◆ **AIM OF THE EXERCISE**
Reproduce each of the following items word for word, from the first line to the last.

-- -- --

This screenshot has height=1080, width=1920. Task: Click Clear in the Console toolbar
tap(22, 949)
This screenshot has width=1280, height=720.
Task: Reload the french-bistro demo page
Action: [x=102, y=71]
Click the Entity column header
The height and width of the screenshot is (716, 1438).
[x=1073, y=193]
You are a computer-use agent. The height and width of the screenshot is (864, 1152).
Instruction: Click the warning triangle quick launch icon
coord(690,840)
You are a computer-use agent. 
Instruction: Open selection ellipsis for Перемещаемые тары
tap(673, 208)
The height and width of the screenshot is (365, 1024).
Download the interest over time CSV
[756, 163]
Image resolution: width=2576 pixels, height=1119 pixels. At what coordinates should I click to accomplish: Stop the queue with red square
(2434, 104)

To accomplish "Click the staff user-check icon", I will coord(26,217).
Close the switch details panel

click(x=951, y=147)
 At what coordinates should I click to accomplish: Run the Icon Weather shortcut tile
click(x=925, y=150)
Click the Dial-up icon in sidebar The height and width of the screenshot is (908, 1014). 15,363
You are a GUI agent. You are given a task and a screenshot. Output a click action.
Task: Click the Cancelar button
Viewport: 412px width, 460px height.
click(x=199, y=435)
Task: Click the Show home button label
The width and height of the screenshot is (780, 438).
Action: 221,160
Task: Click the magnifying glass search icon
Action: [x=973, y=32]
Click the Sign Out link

-- -- --

◆ **EXERCISE RESULT**
This screenshot has height=1080, width=1920. Task: Click Clear in the Console toolbar
tap(22, 949)
This screenshot has width=1280, height=720.
Task: Reload the french-bistro demo page
Action: [x=102, y=71]
Click the Entity column header
The height and width of the screenshot is (716, 1438).
[x=1073, y=193]
You are a computer-use agent. The height and width of the screenshot is (864, 1152).
Instruction: Click the warning triangle quick launch icon
coord(690,840)
You are a computer-use agent. 
Instruction: Open selection ellipsis for Перемещаемые тары
tap(673, 208)
The height and width of the screenshot is (365, 1024).
Download the interest over time CSV
[756, 163]
Image resolution: width=2576 pixels, height=1119 pixels. At what coordinates should I click to accomplish: Stop the queue with red square
(2434, 104)

To accomplish "Click the staff user-check icon", I will coord(26,217).
Close the switch details panel

click(x=951, y=147)
 At what coordinates should I click to accomplish: Run the Icon Weather shortcut tile
click(x=925, y=150)
Click the Dial-up icon in sidebar The height and width of the screenshot is (908, 1014). 15,363
You are a GUI agent. You are given a task and a screenshot. Output a click action.
Task: Click the Cancelar button
Viewport: 412px width, 460px height.
click(x=199, y=435)
Task: Click the Show home button label
The width and height of the screenshot is (780, 438).
Action: 221,160
Task: Click the magnifying glass search icon
Action: [x=973, y=32]
Click the Sign Out link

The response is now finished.